Baca Juga: Realita Pahit Thom Haye dan Persija Jakarta: Kenapa Harus Dilupakan?
Sejak saat itu, pemain kelahiran Mojokerto, 16 Januari 1995 tersebut, tercatat tampil dalam 19 pertandingan, dengan enam di antaranya bermain penuh selama 90 menit.
Dengan perpanjangan kontrak ini, Hansamu akan memasuki musim keempatnya bersama Persija sejak bergabung pada 2022.
Target Juara
Untuk mewujudkan target ambisius juara Liga 1, manajemen Persija Jakarta terus melakukan pembenahan menyeluruh terhadap skuad. Termasuk mempertahankan Hansamu Yama.
Evaluasi telah dilakukan sejak akhir musim lalu, dengan fokus pada penguatan lini-lini krusial melalui rekrutan pemain baru yang dianggap sesuai dengan kebutuhan tim.

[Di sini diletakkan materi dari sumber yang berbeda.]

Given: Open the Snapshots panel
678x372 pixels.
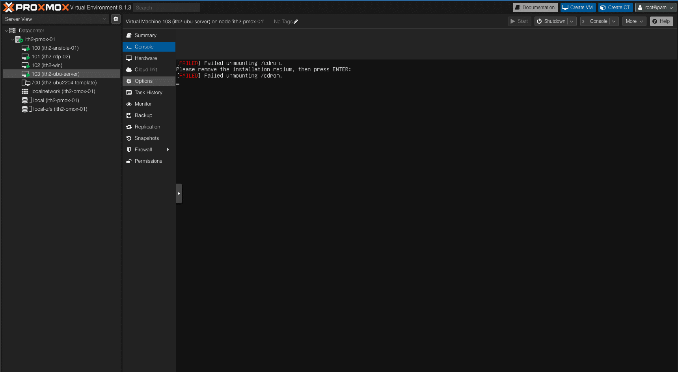Looking at the screenshot, I should point(147,138).
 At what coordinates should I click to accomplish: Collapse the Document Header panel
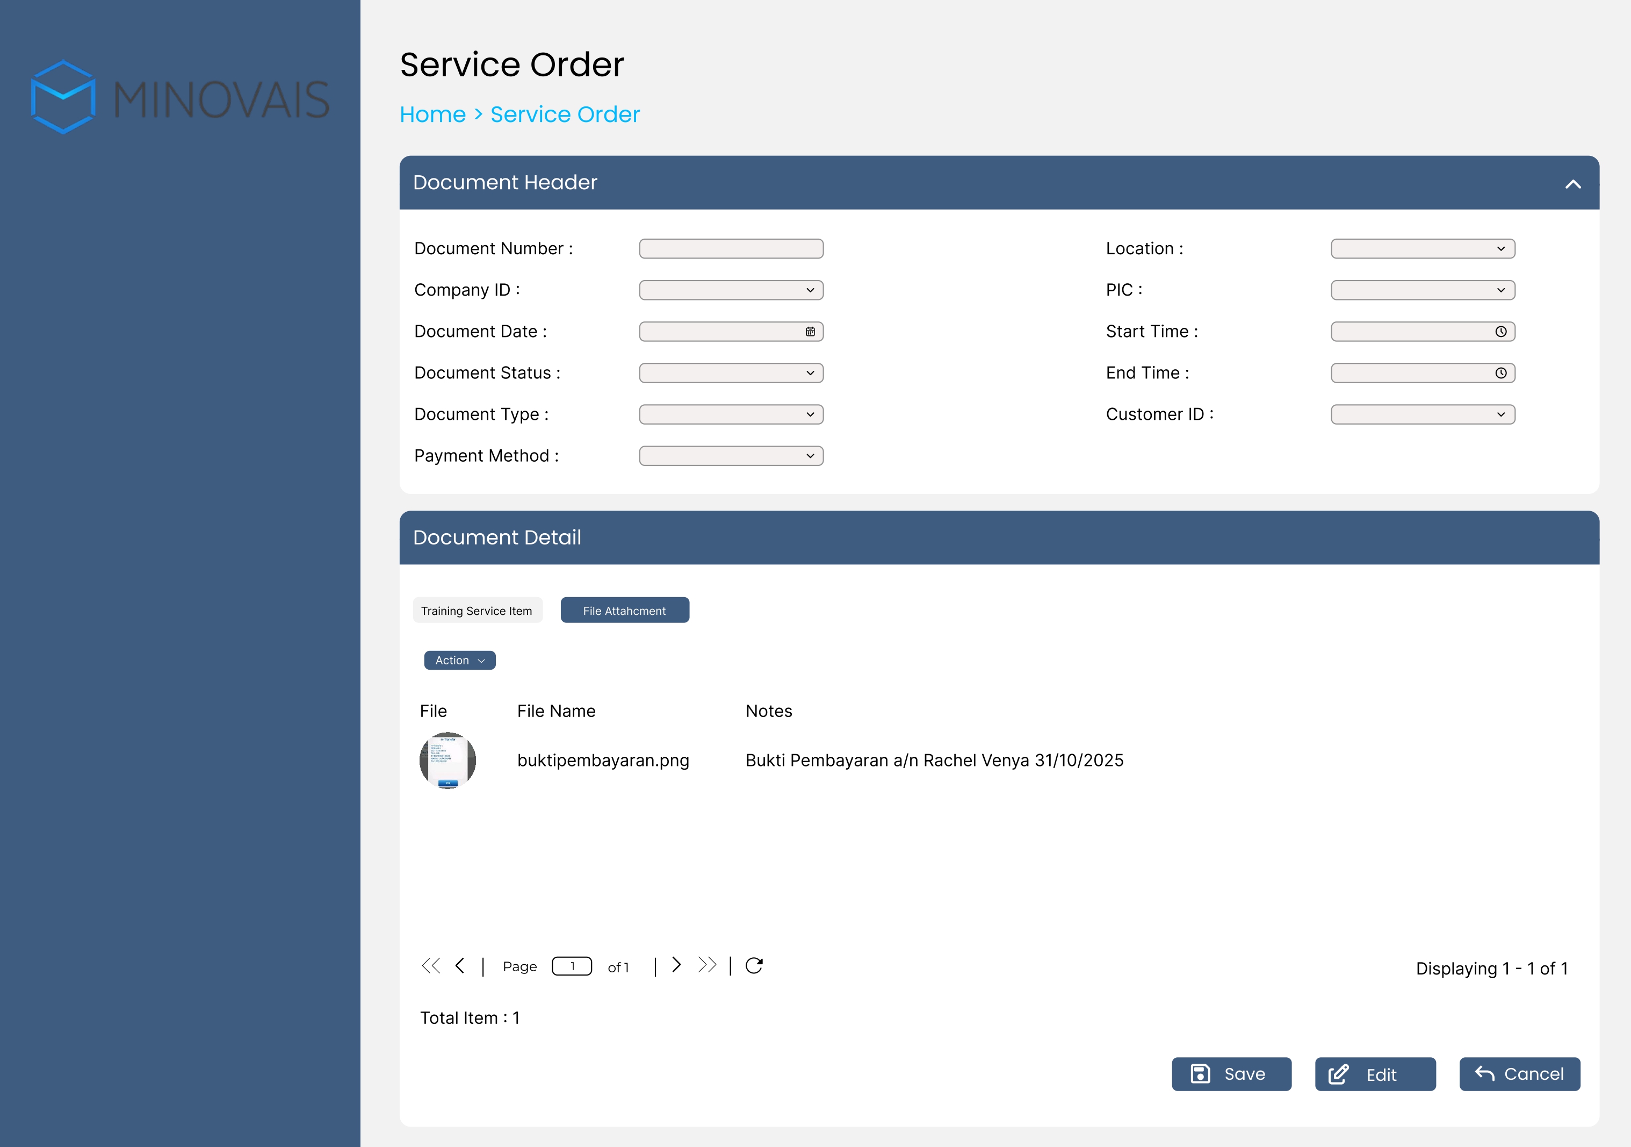click(1573, 184)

Baik pemain lokal maupun asing menjadi bagian dari rencana strategis yang disusun oleh pelatih Mauricio Souza dan tim pelatih.
Mauricio Souza diketahui memiliki peran signifikan dalam menyusun komposisi tim.

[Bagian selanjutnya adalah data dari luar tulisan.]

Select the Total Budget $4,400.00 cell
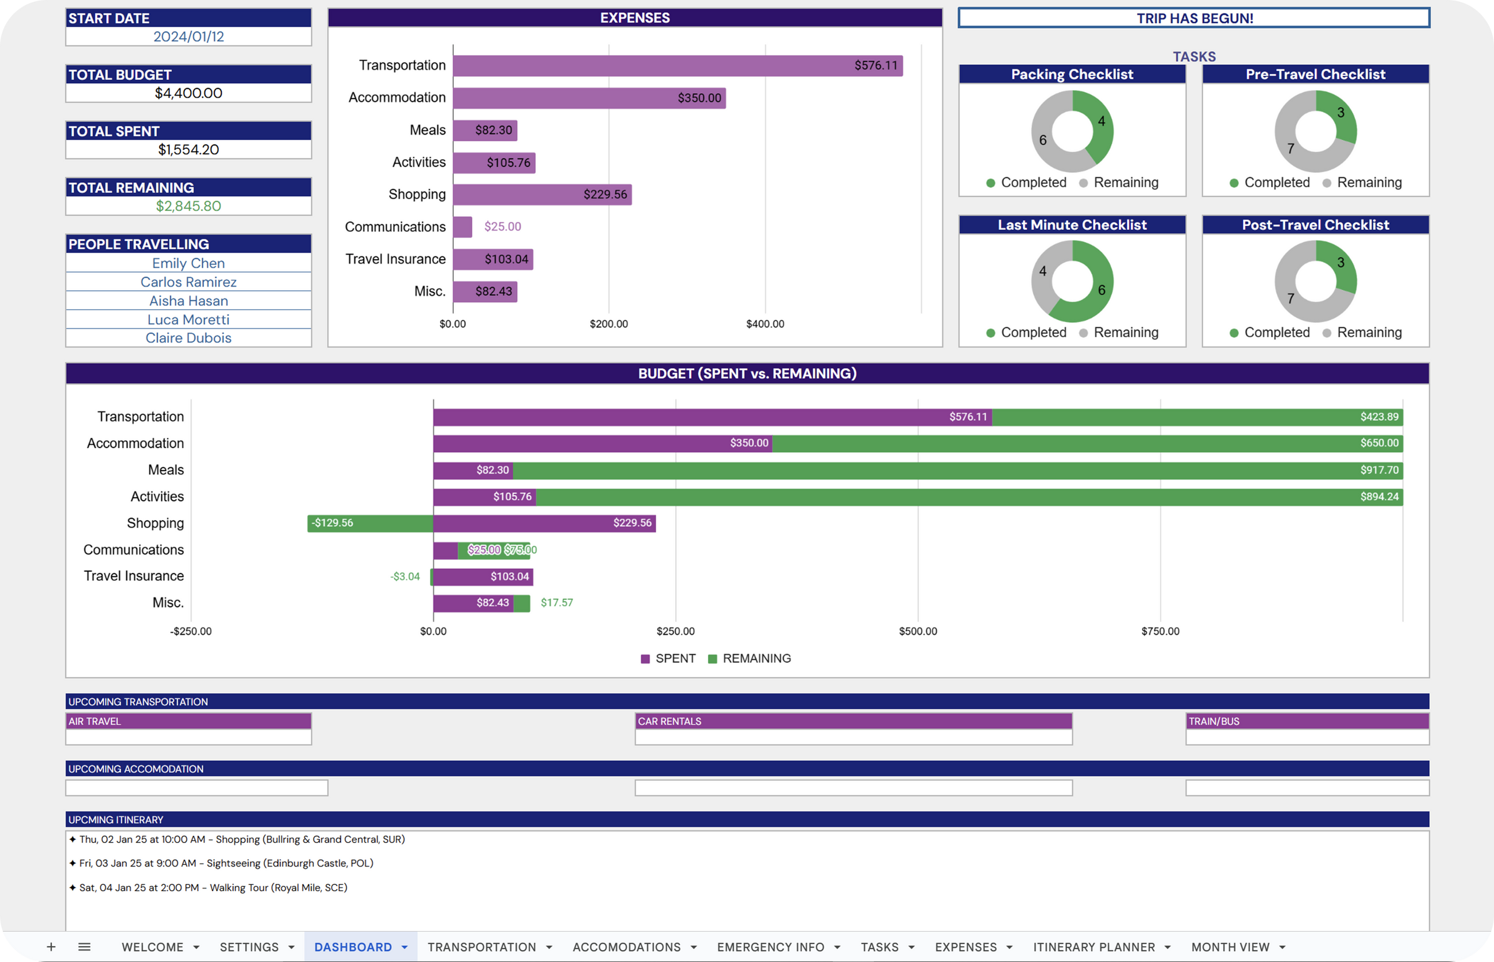 189,93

Ia memberikan rekomendasi nama-nama pemain yang dinilai mampu menjalankan filosofi bermain yang ia terapkan.
Pelatih asal Brasil itu disebut menginginkan pemain yang tidak hanya berkualitas secara teknik, tetapi juga memiliki fleksibilitas posisi, etos kerja tinggi, dan kemampuan beradaptasi cepat dengan sistem permainan.
Di sisi lain, manajemen klub tetap mempertimbangkan keseimbangan antara kualitas pemain dan aspek finansial.

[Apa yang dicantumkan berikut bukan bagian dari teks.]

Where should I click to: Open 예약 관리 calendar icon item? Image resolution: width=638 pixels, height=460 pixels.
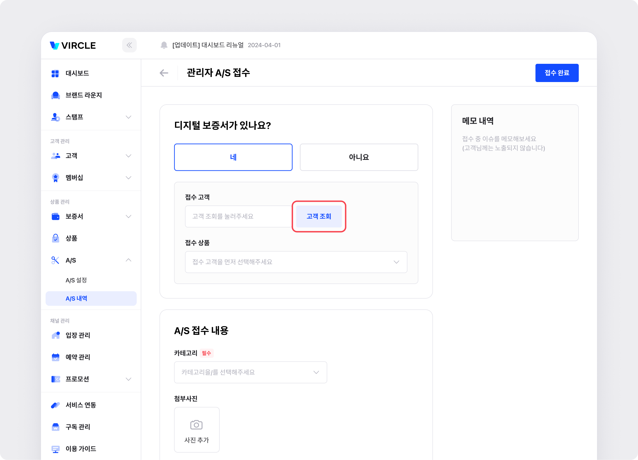coord(56,357)
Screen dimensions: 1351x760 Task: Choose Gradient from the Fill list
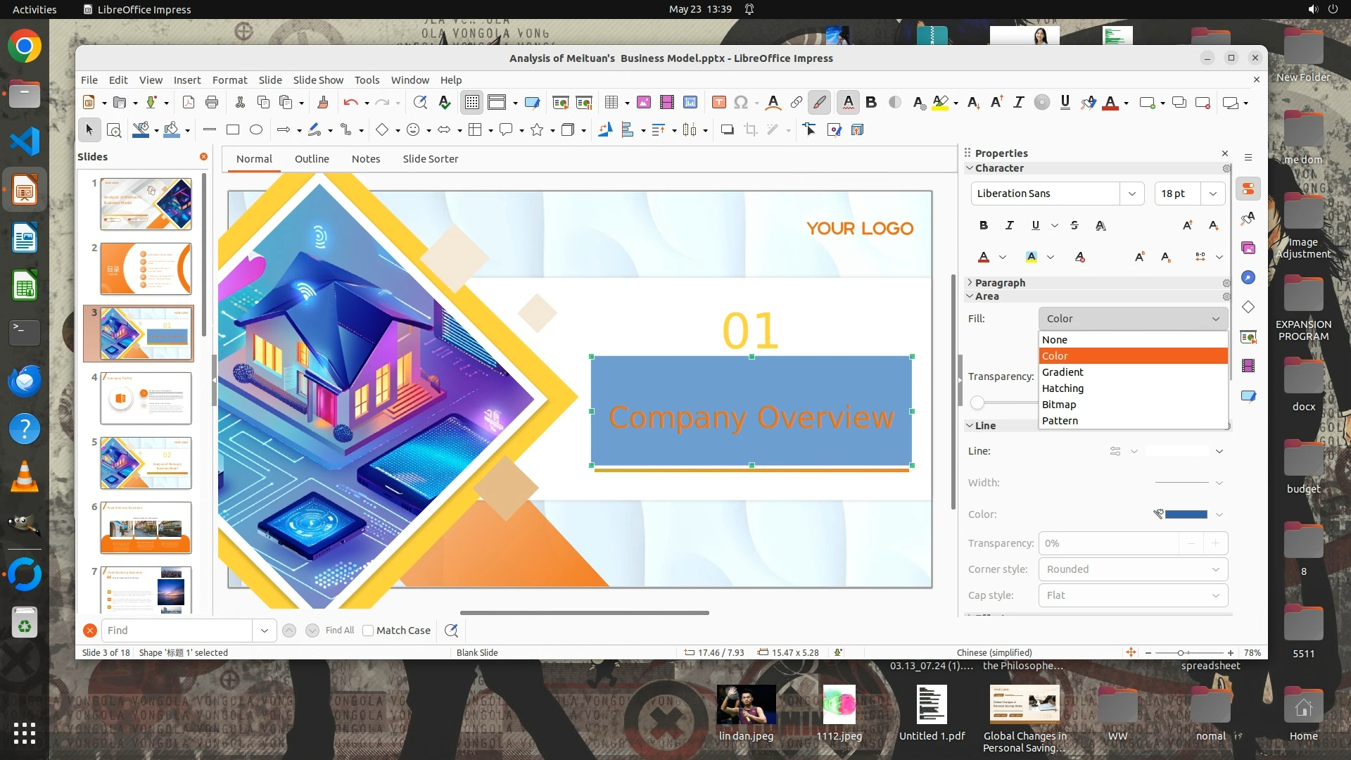1063,372
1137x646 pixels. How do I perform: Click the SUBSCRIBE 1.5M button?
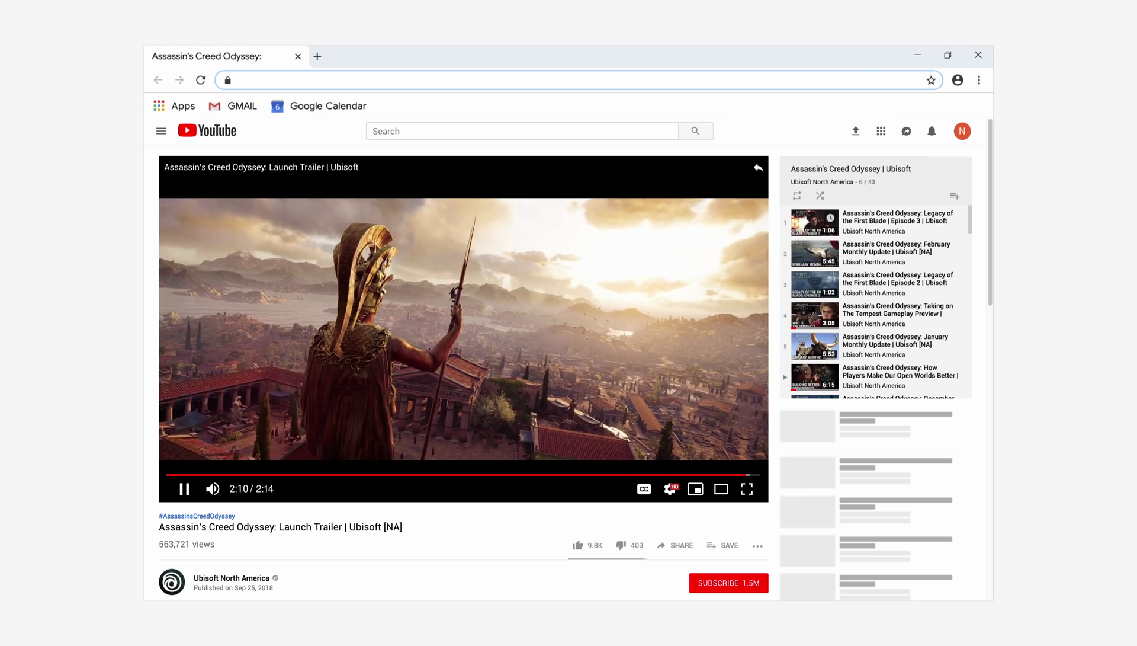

Persija tidak ingin gegabah dalam mendatangkan nama besar jika tidak sesuai dengan kebutuhan tim secara keseluruhan.
Pendekatan yang digunakan adalah selektif dan realistis, dengan mengutamakan efektivitas dan efisiensi dalam proses perekrutan.
Selain fokus pada pemain asing dan naturalisasi, Persija juga mulai melirik potensi pemain muda Indonesia yang sempat merumput di luar negeri.
Beberapa nama yang pernah berkarier di Eropa masuk dalam radar pencarian pemain untuk memperkuat kedalaman skuad musim depan.
Langkah ini sejalan dengan strategi jangka panjang klub untuk membangun tim yang kuat namun tetap berkelanjutan.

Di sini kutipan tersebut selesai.